Wha? I don't think so. An npm-like framework could work for Java. The difference between classloading and node.js 'require' module loader is not super relevant.
Frankly - the reason that Maven and Gradle are more sophisticated is because many Java projects are massive compared to most JS projects, the amount of complexity, various kinds of packaging, testing etc. necessitates some inherent complexity in modules. Java modules tend to be a lot bigger as well.
npm works because you can have lodash v3 and lodash v4 existing at the same time, at runtime. Node sees two pieces of code at different locations on disk, and loads them twice, considering them to have no relationship.
This means that a library can turn its API completely inside out and not cause dependency hell. Your dependencies can update their sub-dependencies in their own time. This means there's no pressures against releasing new updates, and leads to the beautiful and very productive chaos that is npm.
The same class, loaded by different classloaders, is a different class.
Thus, you can load different versions of the same library at the same time, by loading them with different classoaders. Even, the same version.
Now, there's necessarily the problem of which one of them a particular piece of code wants to use, which is determined by which classloader loaded that piece of code. You also can (and routinely do) have a path of nested classloaders that load different things.
Java was designed this way, right from the very beginning.
I don't get how anyone can call it beautiful and productive. Ever take over/inherit some 'older' node code and try to update it or even get to work... it is hell. Even worse if it is from the time when there were competing forks of nodejs, so you have to try to figure out which it prefers. And maybe even then it won't run. (probably because npm's version notation can be unpredictable, so npm install still installs a version that breaks something even though it shouldn't)

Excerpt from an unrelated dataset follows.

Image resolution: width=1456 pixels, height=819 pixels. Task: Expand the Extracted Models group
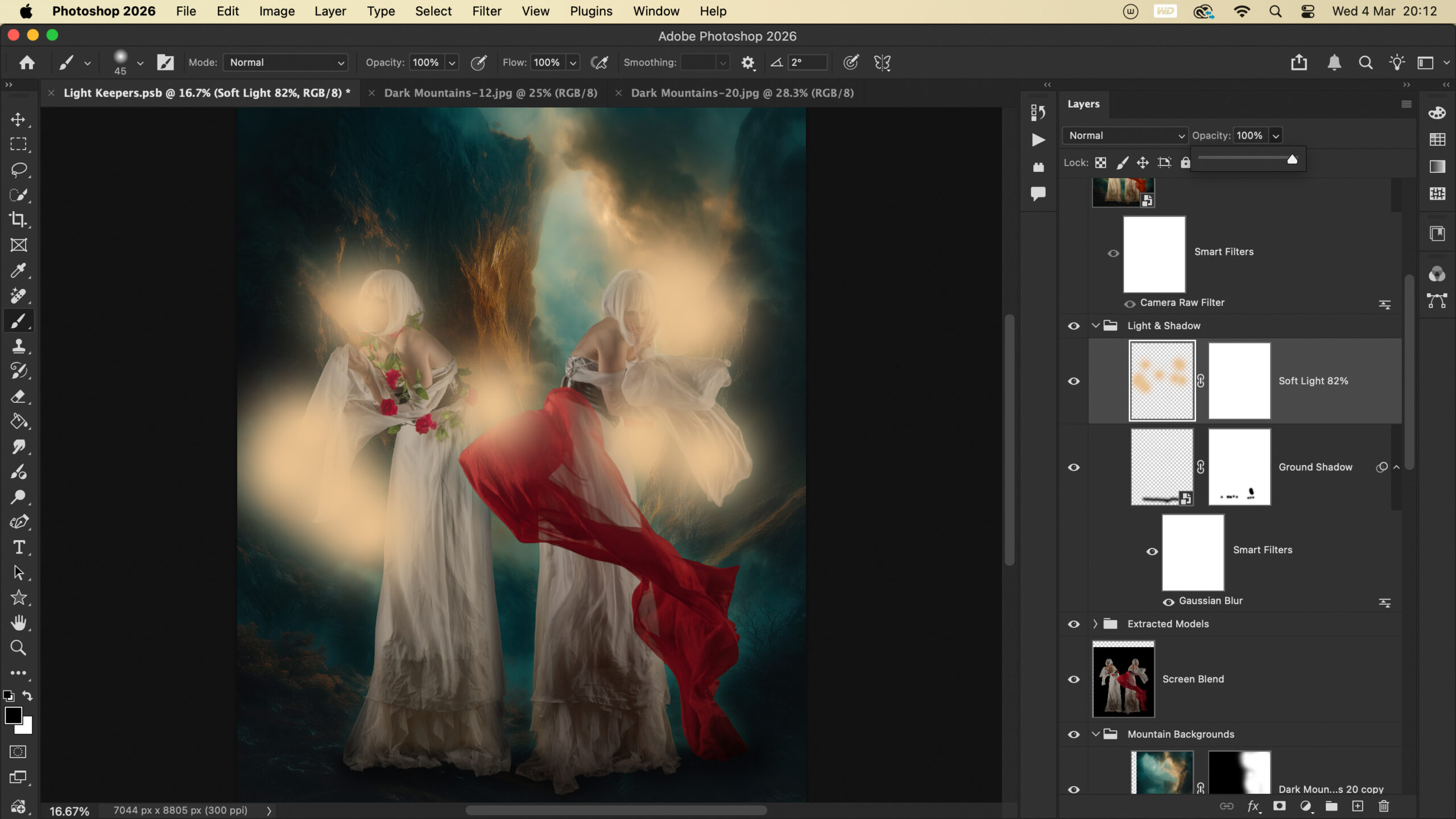tap(1095, 624)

npm allows multiple versions of the same package - not ideal, but works. To do this in Java, you need multiple classloaders etc (basically what OSGi provides), but you are now in a different kind of hell.
edit : I forgot to add that Java modules may address this, but i am now out of the Java ecosystem for quite some time.
Frankly - the reason that Maven and Gradle are more sophisticated is because many Java projects are massive compared to most JS projects, the amount of complexity, various kinds of packaging, testing etc. necessitates some inherent complexity in modules. Java modules tend to be a lot bigger as well.
Again I think it's a cultural issue.